Prosecutor Steve Bailey angrily disputed Mr. Kroop's suggestion.
"He actually stood before you and argued to you that that man is the victim," Mr. Bailey said loudly, pointing at the defendant. "Poor Nigel. Poor 6-feet, 2-inches tall, 180-pound, gun-toting Nigel, had to shoot that girl. That's offensive."
Ms. Brown's body was discovered on a secluded path between the Owings Mills Mall parking lot and the nearby Metro station. Ms. Brown had been shot once in the back of the head at close range. Her purse, containing about $120, was taken.
Police arrested the defendant Oct. 7 and said that his cousin, Kevin Simmons, had told them that Mr. Carter had said that he had "capped" a woman because "she gave him a rough way to go."
After his arrest, Mr.

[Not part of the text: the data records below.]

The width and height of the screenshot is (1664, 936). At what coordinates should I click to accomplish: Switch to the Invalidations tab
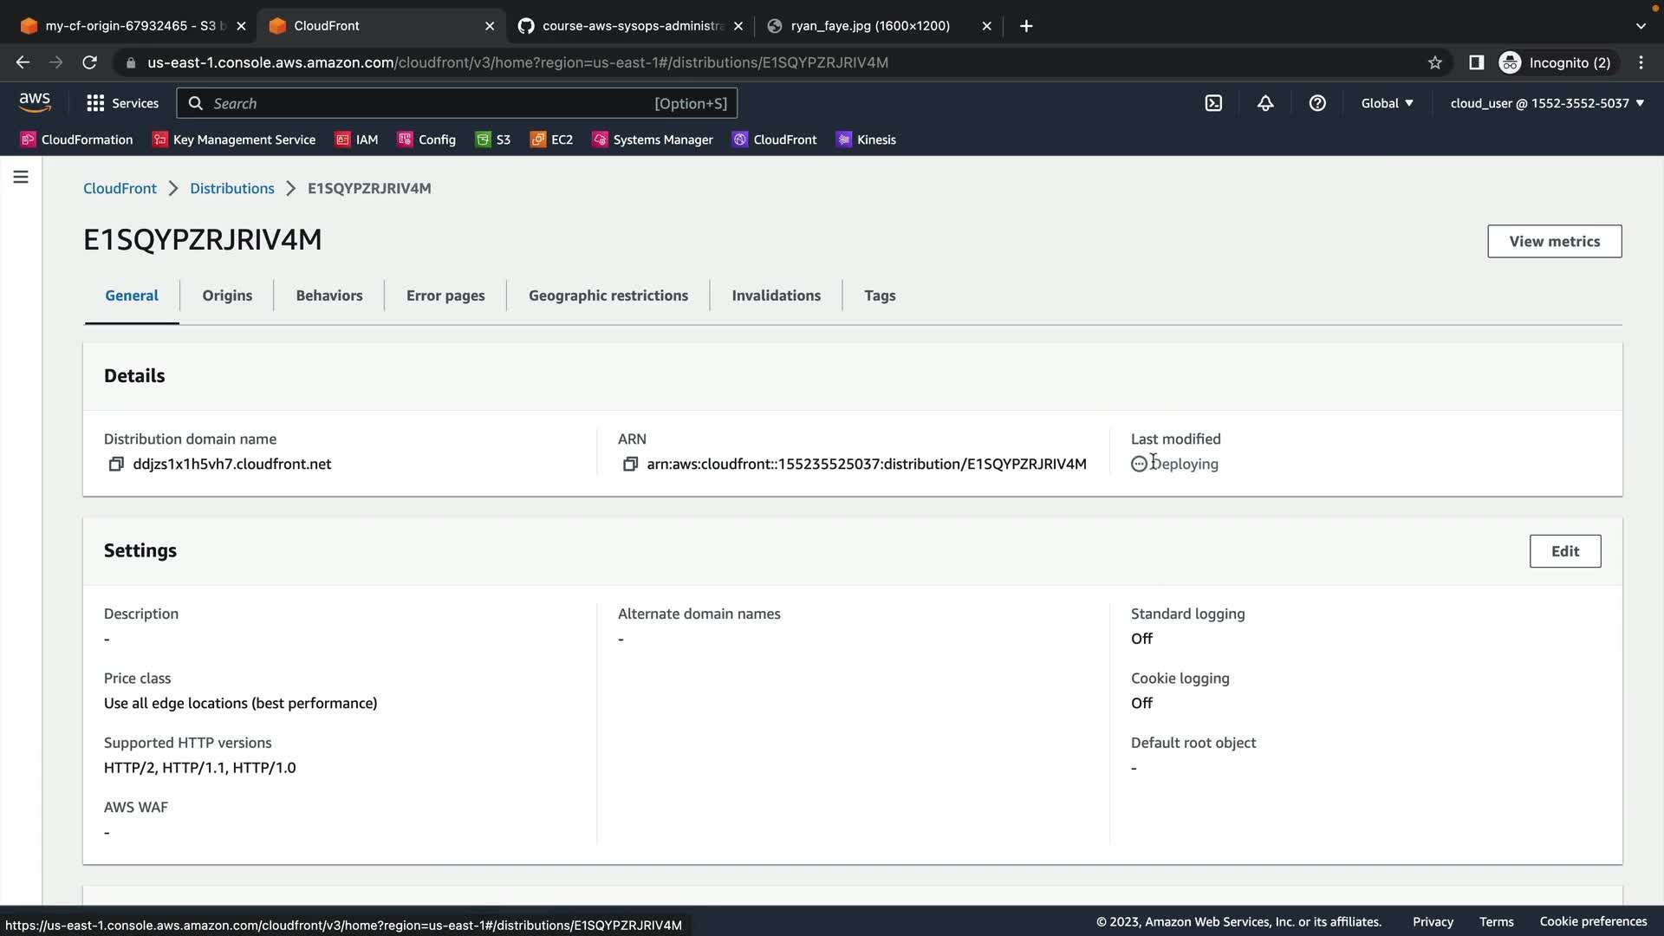click(776, 296)
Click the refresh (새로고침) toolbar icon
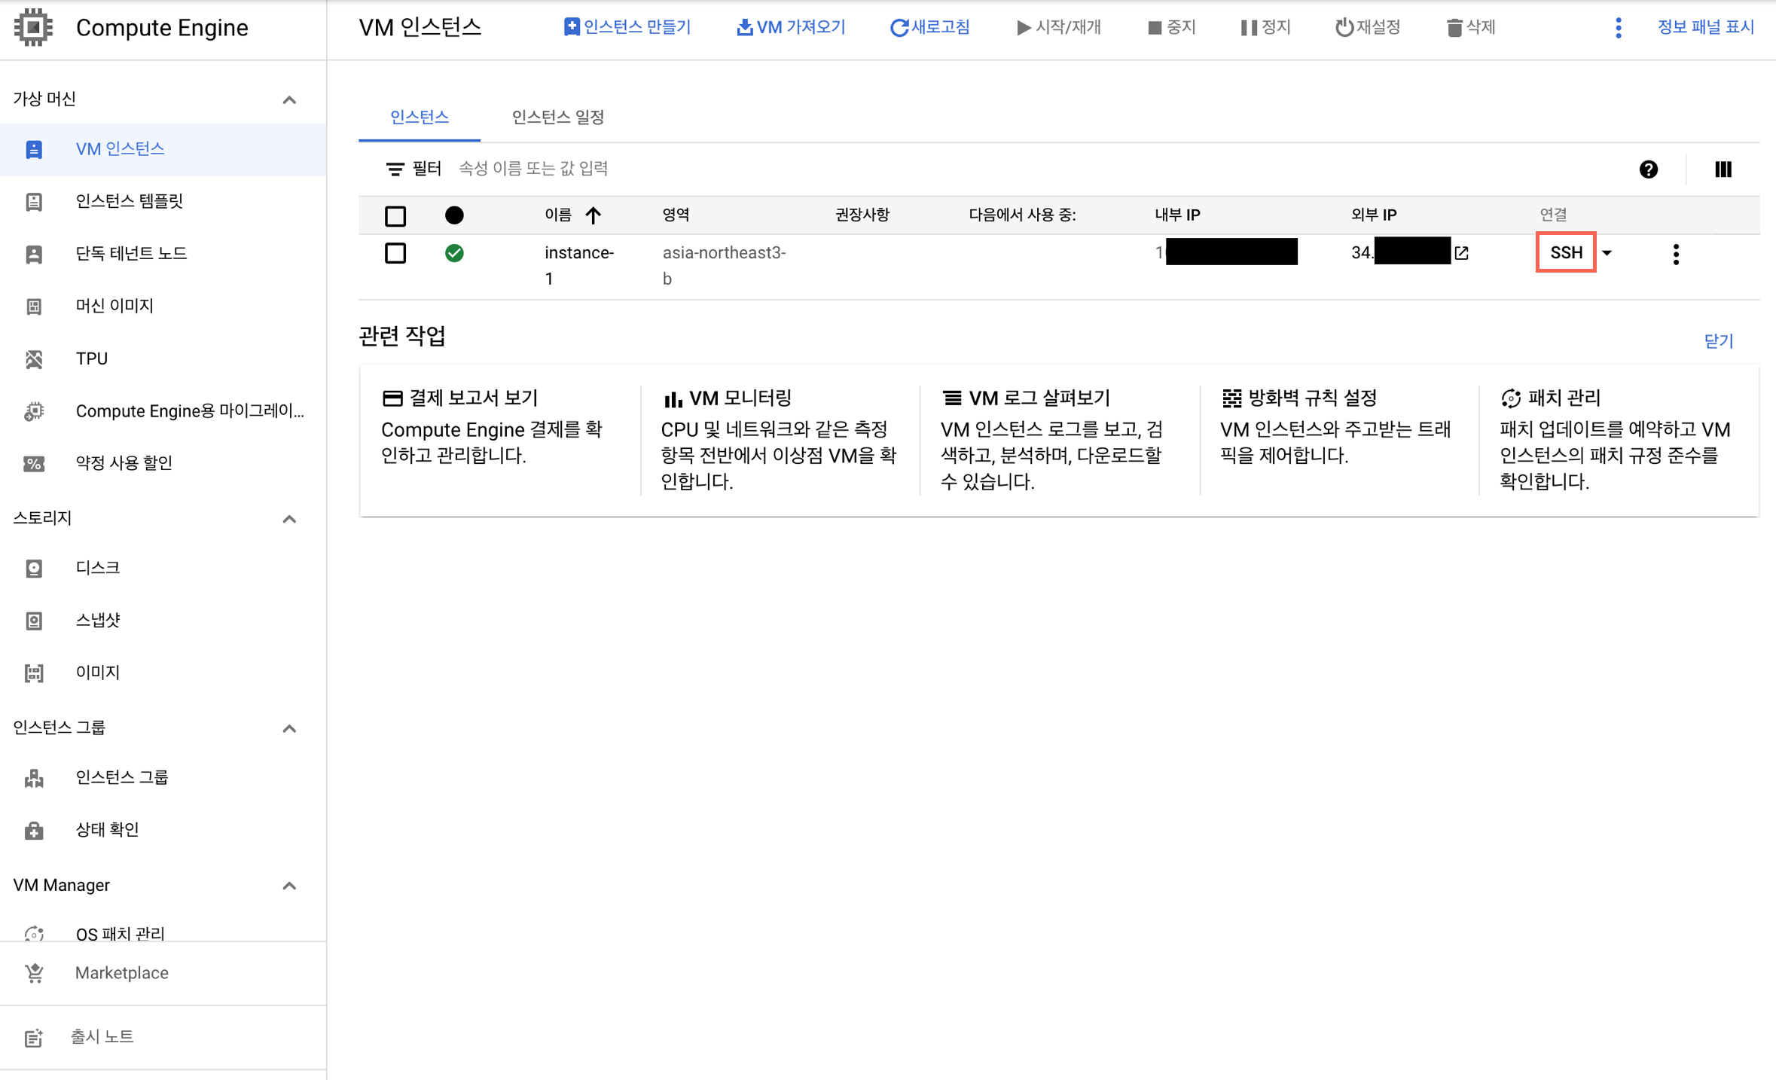Image resolution: width=1776 pixels, height=1080 pixels. tap(899, 28)
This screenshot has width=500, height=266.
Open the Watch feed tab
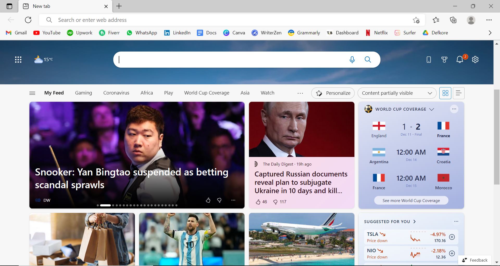click(x=267, y=93)
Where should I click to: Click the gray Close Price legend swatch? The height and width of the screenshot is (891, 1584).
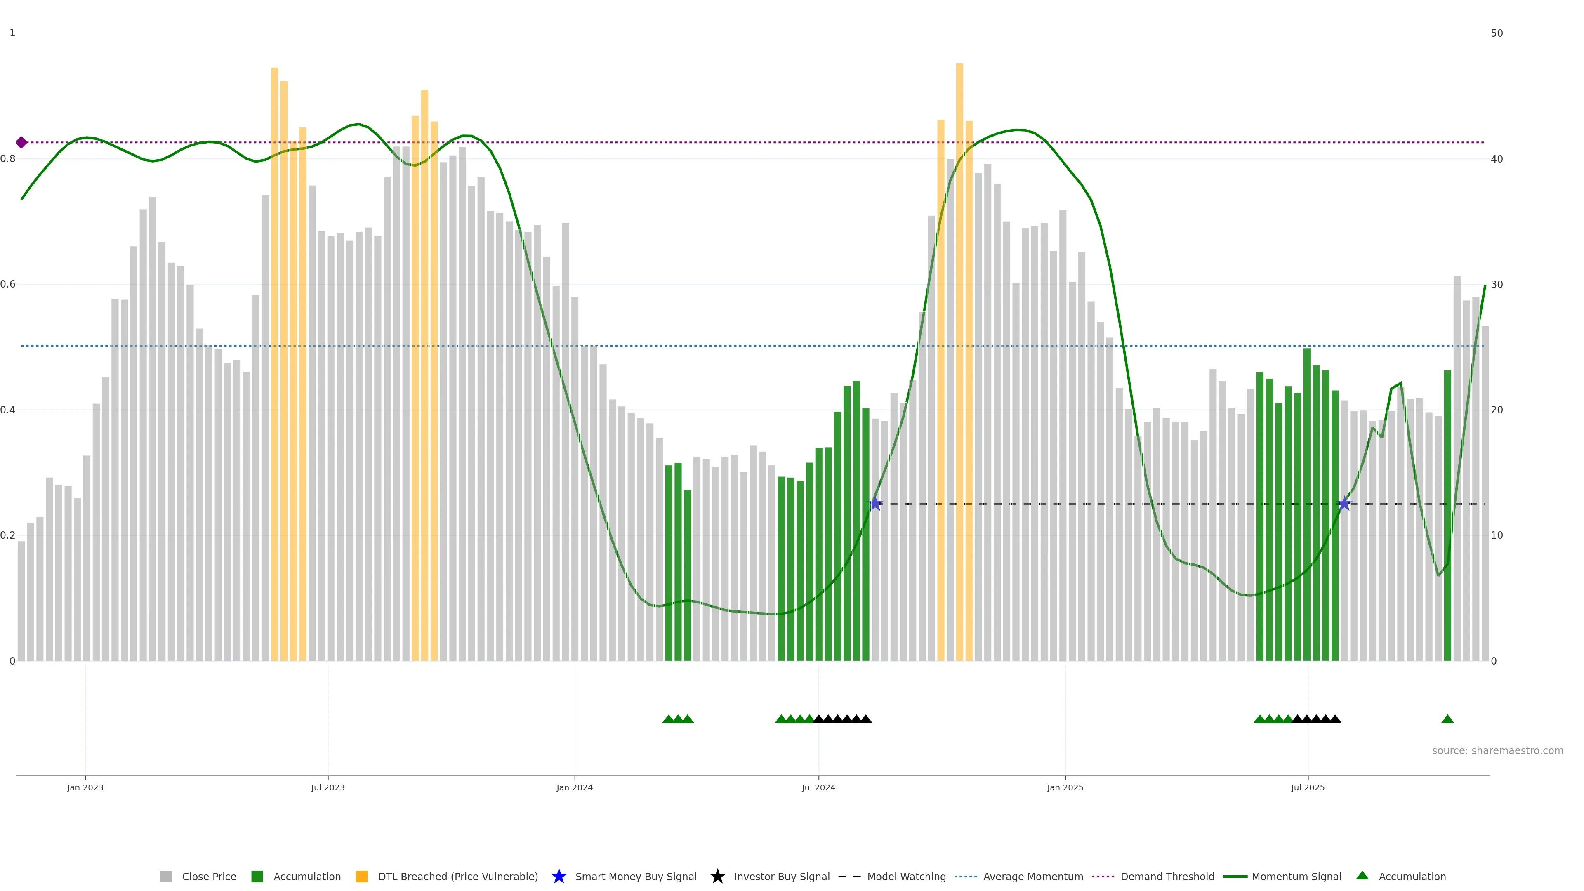165,876
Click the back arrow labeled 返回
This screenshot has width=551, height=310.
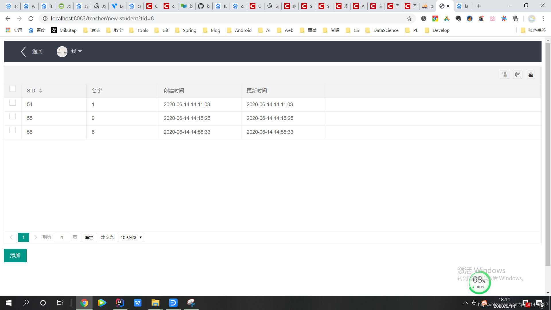point(32,51)
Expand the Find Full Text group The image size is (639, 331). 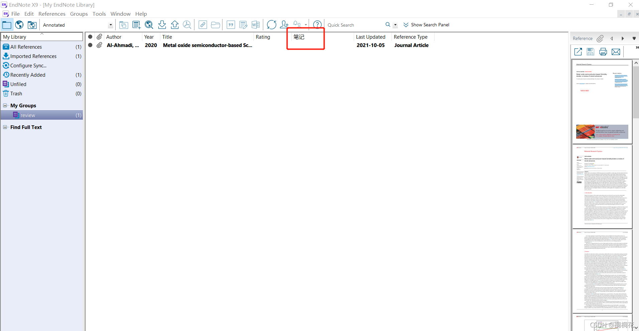(5, 127)
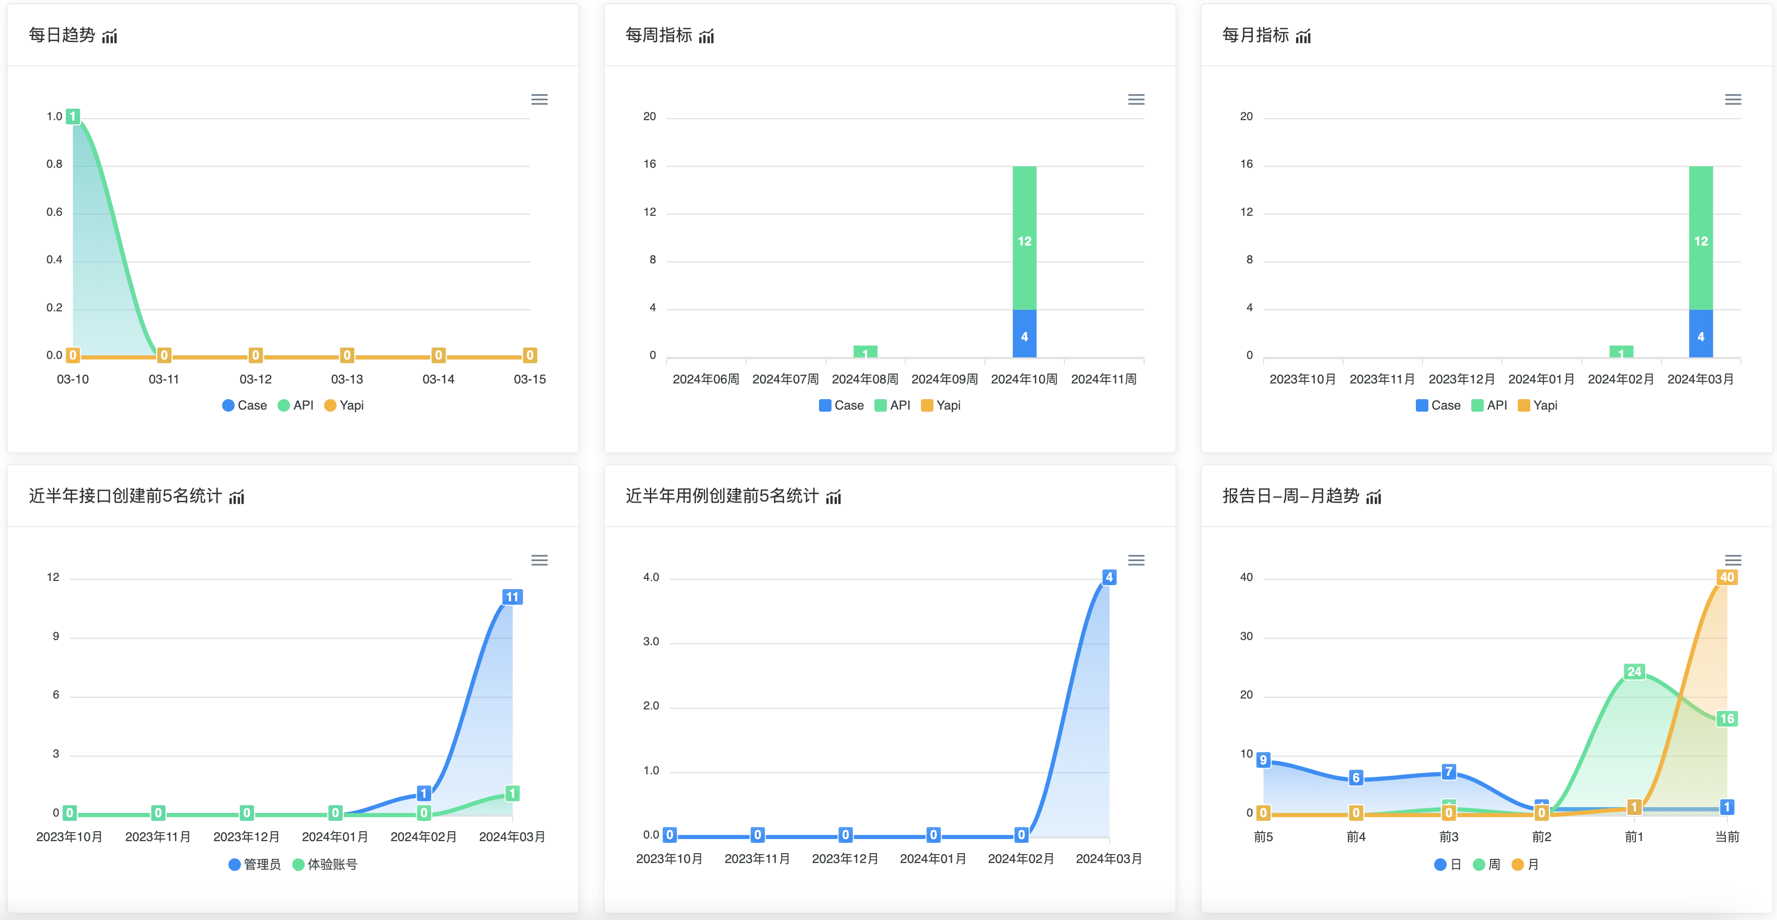Viewport: 1777px width, 920px height.
Task: Toggle Case series in 每日趋势 legend
Action: (244, 406)
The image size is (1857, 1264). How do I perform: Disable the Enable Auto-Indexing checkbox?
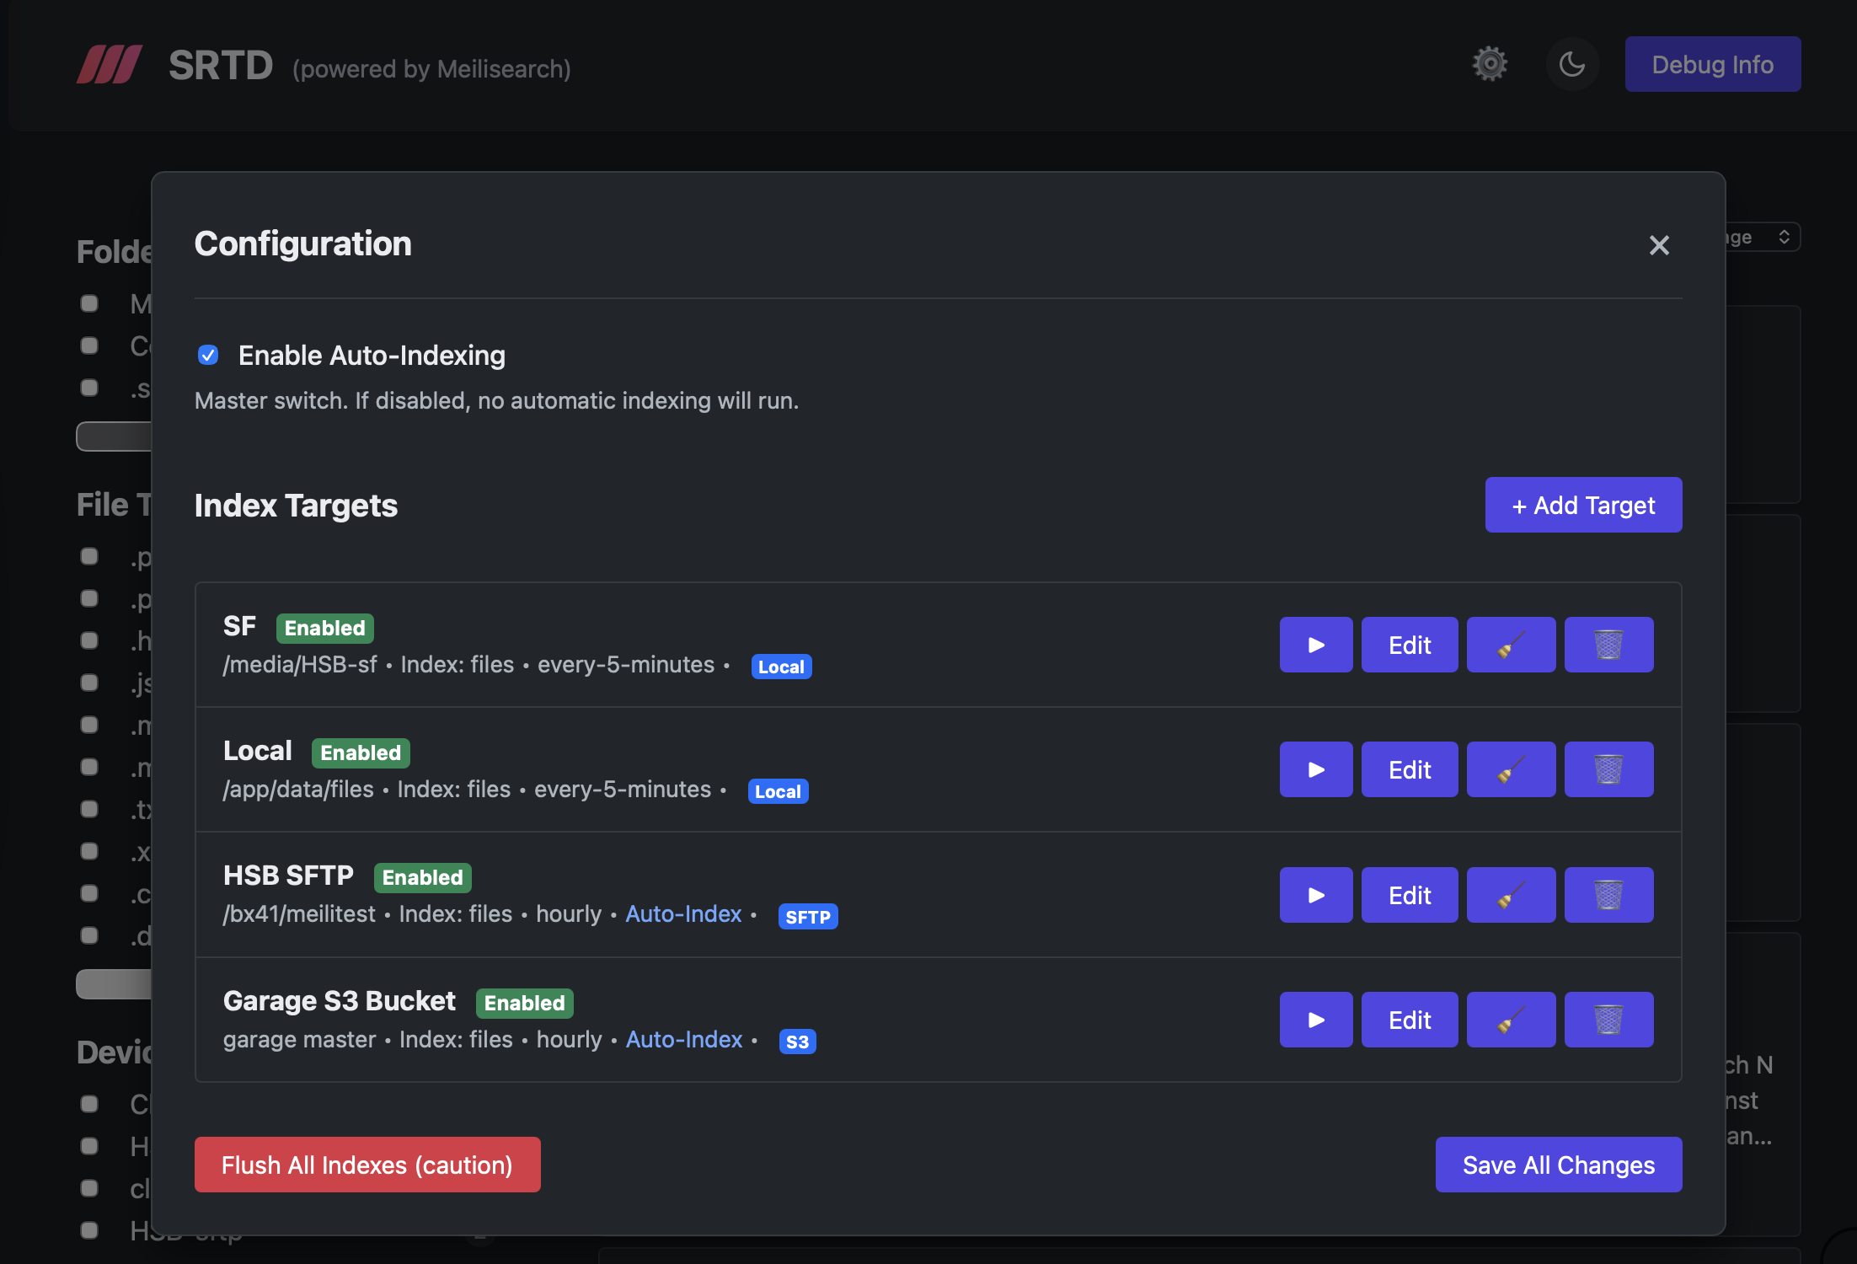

Carter was questioned for more than three hours. According to testimony, he denied any involvement at first, but then said that he had robbed and killed Ms. Brown, calling her death an accident.
The defense argued that Mr. Carter's confession was coerced. And in a pretrial hearing, the youth said he had made up the confession to appease detectives.
Police said that Mr. Carter then led them to the dead woman's purse and told them that the murder weapon had been passed on to his father. His father showed police where he disposed of the weapon, but police could not find it.
If convicted, the defendant would face a maximum sentence of life in prison without possibility of parole.